Data extracted from a collection:
┌──
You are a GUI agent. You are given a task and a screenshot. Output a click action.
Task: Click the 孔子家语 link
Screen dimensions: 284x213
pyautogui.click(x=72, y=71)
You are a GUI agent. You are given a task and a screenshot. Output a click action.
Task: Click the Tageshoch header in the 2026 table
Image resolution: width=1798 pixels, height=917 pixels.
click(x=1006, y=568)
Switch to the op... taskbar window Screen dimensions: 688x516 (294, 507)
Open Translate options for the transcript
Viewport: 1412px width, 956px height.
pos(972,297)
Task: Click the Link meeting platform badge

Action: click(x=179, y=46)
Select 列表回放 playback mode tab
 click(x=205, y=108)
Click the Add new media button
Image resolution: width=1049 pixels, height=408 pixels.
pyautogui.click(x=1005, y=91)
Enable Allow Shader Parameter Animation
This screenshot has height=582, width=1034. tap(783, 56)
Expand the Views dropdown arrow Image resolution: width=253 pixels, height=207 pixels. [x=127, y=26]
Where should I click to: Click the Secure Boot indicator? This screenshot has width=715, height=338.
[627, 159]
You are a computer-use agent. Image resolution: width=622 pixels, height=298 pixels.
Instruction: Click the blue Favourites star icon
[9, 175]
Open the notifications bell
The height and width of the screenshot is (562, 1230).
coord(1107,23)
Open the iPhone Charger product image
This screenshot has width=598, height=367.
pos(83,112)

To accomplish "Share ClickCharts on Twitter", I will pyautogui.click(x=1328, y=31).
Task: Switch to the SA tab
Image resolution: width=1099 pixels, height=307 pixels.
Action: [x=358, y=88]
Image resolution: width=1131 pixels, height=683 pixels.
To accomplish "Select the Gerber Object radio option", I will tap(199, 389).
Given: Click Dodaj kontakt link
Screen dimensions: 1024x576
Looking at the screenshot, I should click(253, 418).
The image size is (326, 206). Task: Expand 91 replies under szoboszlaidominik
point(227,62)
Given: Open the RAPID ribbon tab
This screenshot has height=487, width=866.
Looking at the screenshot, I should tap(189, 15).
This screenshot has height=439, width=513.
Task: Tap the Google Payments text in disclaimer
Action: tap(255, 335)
└──
**TASK REQUIREMENTS**
Copy out all of the lines in the material word for word.

**CORRECT RESULT**
You are a GUI agent. You are given a task and a screenshot. Output a click action.
Task: Click the 孔子家语 link
Screen dimensions: 284x213
pyautogui.click(x=72, y=71)
You are a GUI agent. You are given a task and a screenshot. Output a click action.
Task: Click the Tageshoch header in the 2026 table
Image resolution: width=1798 pixels, height=917 pixels.
click(x=1006, y=568)
Switch to the op... taskbar window Screen dimensions: 688x516 (294, 507)
Open Translate options for the transcript
Viewport: 1412px width, 956px height.
pos(972,297)
Task: Click the Link meeting platform badge

Action: click(x=179, y=46)
Select 列表回放 playback mode tab
 click(x=205, y=108)
Click the Add new media button
Image resolution: width=1049 pixels, height=408 pixels.
pyautogui.click(x=1005, y=91)
Enable Allow Shader Parameter Animation
This screenshot has height=582, width=1034. tap(783, 56)
Expand the Views dropdown arrow Image resolution: width=253 pixels, height=207 pixels. [x=127, y=26]
Where should I click to: Click the Secure Boot indicator? This screenshot has width=715, height=338.
[627, 159]
You are a computer-use agent. Image resolution: width=622 pixels, height=298 pixels.
Instruction: Click the blue Favourites star icon
[9, 175]
Open the notifications bell
The height and width of the screenshot is (562, 1230).
coord(1107,23)
Open the iPhone Charger product image
This screenshot has width=598, height=367.
pos(83,112)

To accomplish "Share ClickCharts on Twitter", I will pyautogui.click(x=1328, y=31).
Task: Switch to the SA tab
Image resolution: width=1099 pixels, height=307 pixels.
Action: [x=358, y=88]
Image resolution: width=1131 pixels, height=683 pixels.
To accomplish "Select the Gerber Object radio option", I will tap(199, 389).
Given: Click Dodaj kontakt link
Screen dimensions: 1024x576
Looking at the screenshot, I should click(253, 418).
The image size is (326, 206). Task: Expand 91 replies under szoboszlaidominik
point(227,62)
Given: Open the RAPID ribbon tab
This screenshot has height=487, width=866.
Looking at the screenshot, I should tap(189, 15).
This screenshot has height=439, width=513.
Task: Tap the Google Payments text in disclaimer
Action: tap(255, 335)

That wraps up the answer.